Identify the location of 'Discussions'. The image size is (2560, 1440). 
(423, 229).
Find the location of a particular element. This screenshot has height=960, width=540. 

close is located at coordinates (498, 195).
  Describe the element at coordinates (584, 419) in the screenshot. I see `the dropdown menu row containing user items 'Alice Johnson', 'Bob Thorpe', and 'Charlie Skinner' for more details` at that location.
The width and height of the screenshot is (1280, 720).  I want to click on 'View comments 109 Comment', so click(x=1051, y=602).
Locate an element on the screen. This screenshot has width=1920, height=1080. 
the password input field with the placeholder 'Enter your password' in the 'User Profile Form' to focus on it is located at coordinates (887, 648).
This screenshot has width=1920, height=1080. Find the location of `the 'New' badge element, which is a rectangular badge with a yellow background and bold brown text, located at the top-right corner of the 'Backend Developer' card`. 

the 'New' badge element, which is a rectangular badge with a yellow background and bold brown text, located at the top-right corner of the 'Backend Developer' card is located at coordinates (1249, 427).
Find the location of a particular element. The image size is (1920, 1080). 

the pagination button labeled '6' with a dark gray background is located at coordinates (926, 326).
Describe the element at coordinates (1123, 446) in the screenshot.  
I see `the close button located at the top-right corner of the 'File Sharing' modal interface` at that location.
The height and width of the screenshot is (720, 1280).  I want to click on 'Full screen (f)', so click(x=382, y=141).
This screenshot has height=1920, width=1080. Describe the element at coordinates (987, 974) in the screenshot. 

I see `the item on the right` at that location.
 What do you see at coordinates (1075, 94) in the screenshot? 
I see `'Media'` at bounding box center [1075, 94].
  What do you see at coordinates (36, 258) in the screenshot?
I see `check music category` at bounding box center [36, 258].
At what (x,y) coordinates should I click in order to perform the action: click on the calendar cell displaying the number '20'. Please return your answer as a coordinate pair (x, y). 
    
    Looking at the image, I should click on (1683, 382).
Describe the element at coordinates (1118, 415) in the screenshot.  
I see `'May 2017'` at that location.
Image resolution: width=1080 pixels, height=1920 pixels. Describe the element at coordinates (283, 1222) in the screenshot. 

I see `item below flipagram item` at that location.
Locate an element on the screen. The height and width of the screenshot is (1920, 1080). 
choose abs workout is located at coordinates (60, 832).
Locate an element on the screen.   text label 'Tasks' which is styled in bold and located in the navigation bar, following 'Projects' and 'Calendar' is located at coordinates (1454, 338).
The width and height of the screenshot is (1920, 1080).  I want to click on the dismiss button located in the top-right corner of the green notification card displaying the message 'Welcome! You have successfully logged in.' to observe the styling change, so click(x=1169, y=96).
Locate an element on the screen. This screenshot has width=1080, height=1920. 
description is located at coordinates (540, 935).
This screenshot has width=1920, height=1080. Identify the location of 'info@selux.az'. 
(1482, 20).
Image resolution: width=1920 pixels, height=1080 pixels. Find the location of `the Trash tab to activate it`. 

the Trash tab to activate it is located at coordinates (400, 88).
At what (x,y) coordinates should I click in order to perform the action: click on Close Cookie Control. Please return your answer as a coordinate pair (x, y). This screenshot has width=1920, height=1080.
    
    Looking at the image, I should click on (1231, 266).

Given exercise: Lay out all of the data above as a numbered list, one line per item, leaving out the blank lines.

Written response:
1. Identify the location of 'Discussions'. The image size is (2560, 1440). 
2. (423, 229).
3. Find the location of a particular element. This screenshot has height=960, width=540. 
4. close is located at coordinates (498, 195).
5.   Describe the element at coordinates (584, 419) in the screenshot. I see `the dropdown menu row containing user items 'Alice Johnson', 'Bob Thorpe', and 'Charlie Skinner' for more details` at that location.
6. The width and height of the screenshot is (1280, 720).  I want to click on 'View comments 109 Comment', so click(x=1051, y=602).
7. Locate an element on the screen. This screenshot has width=1920, height=1080. 
8. the password input field with the placeholder 'Enter your password' in the 'User Profile Form' to focus on it is located at coordinates (887, 648).
9. This screenshot has width=1920, height=1080. Find the location of `the 'New' badge element, which is a rectangular badge with a yellow background and bold brown text, located at the top-right corner of the 'Backend Developer' card`. 
10. the 'New' badge element, which is a rectangular badge with a yellow background and bold brown text, located at the top-right corner of the 'Backend Developer' card is located at coordinates (1249, 427).
11. Find the location of a particular element. The image size is (1920, 1080). 
12. the pagination button labeled '6' with a dark gray background is located at coordinates (926, 326).
13. Describe the element at coordinates (1123, 446) in the screenshot.  
14. I see `the close button located at the top-right corner of the 'File Sharing' modal interface` at that location.
15. The height and width of the screenshot is (720, 1280).  I want to click on 'Full screen (f)', so click(x=382, y=141).
16. This screenshot has height=1920, width=1080. Describe the element at coordinates (987, 974) in the screenshot. 
17. I see `the item on the right` at that location.
18.  What do you see at coordinates (1075, 94) in the screenshot? 
19. I see `'Media'` at bounding box center [1075, 94].
20.   What do you see at coordinates (36, 258) in the screenshot?
21. I see `check music category` at bounding box center [36, 258].
22. At what (x,y) coordinates should I click in order to perform the action: click on the calendar cell displaying the number '20'. Please return your answer as a coordinate pair (x, y). 
23.     Looking at the image, I should click on (1683, 382).
24. Describe the element at coordinates (1118, 415) in the screenshot.  
25. I see `'May 2017'` at that location.
26. Image resolution: width=1080 pixels, height=1920 pixels. Describe the element at coordinates (283, 1222) in the screenshot. 
27. I see `item below flipagram item` at that location.
28. Locate an element on the screen. The height and width of the screenshot is (1920, 1080). 
29. choose abs workout is located at coordinates (60, 832).
30. Locate an element on the screen.   text label 'Tasks' which is styled in bold and located in the navigation bar, following 'Projects' and 'Calendar' is located at coordinates (1454, 338).
31. The width and height of the screenshot is (1920, 1080).  I want to click on the dismiss button located in the top-right corner of the green notification card displaying the message 'Welcome! You have successfully logged in.' to observe the styling change, so click(x=1169, y=96).
32. Locate an element on the screen. This screenshot has width=1080, height=1920. 
33. description is located at coordinates (540, 935).
34. This screenshot has width=1920, height=1080. Identify the location of 'info@selux.az'. 
35. (1482, 20).
36. Image resolution: width=1920 pixels, height=1080 pixels. Find the location of `the Trash tab to activate it`. 
37. the Trash tab to activate it is located at coordinates (400, 88).
38. At what (x,y) coordinates should I click in order to perform the action: click on Close Cookie Control. Please return your answer as a coordinate pair (x, y). This screenshot has width=1920, height=1080.
39.     Looking at the image, I should click on (1231, 266).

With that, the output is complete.